DISCLAIMER: THIS CODE REVIEW IS A LONG WORK IN PROGRESS, I COULD BE COMPLETELY WRONG IN ANYTHING I SAY.
To do a proper code review, you need to understand the purpose of the code, what all the stakeholders want. From my own perspective, init scripts work fine, but since Unix companies keep trying to create new init systems, they must have different needs than I do.
Here's a list of the stakeholders. I need to figure out what their goals are.
1) System admins.
2) Desktop users.
3) Distro builders.
5) Android (if systemd turns out to be good enough).
My suspicion is that systemd has taken over because it makes things easier for 3.
At its core, Unix is a system for programmers.

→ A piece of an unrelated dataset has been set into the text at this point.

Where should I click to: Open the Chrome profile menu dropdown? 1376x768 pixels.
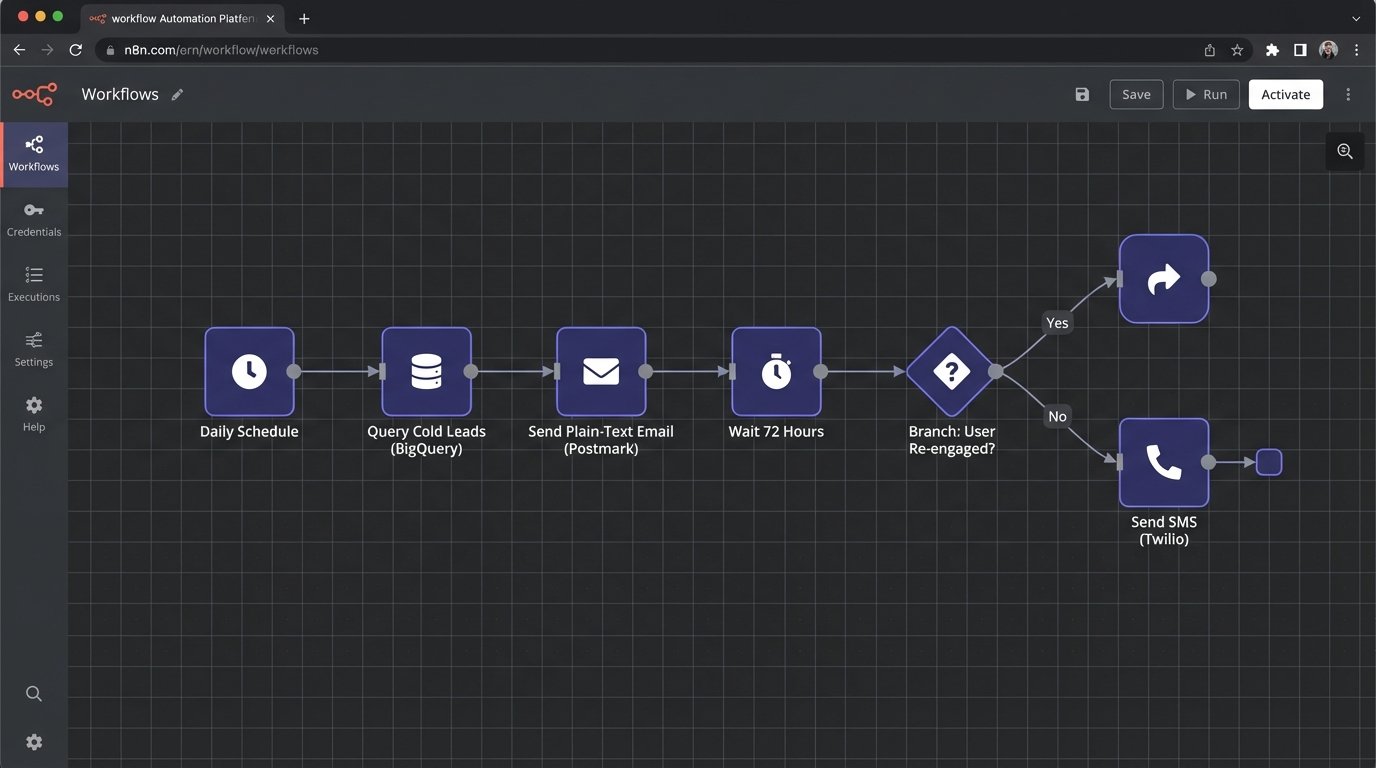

What other system comes with a compiler and multiple interpreters by default? Bash is so much more useable than DOS, or even powershell (yeah, go ahead and flame me but I'm right, Powershell doesn't even have < working). Unix was designed by programmers and for programmers.
The reason I'm talking about it is the traditional init process is incredibly discoverable. All you have to do is look in the /etc/rc directories, and you can figure out how your system boots. You can see it all. For a programmer it's easy. Poking around in the system to understand it is one thing that makes Unix great (and what I like about Slackware: the whole thing is lovingly crafted).
So that describes the approach I am taking to code review, and to the init process. Hopefully Systemd is an improvement.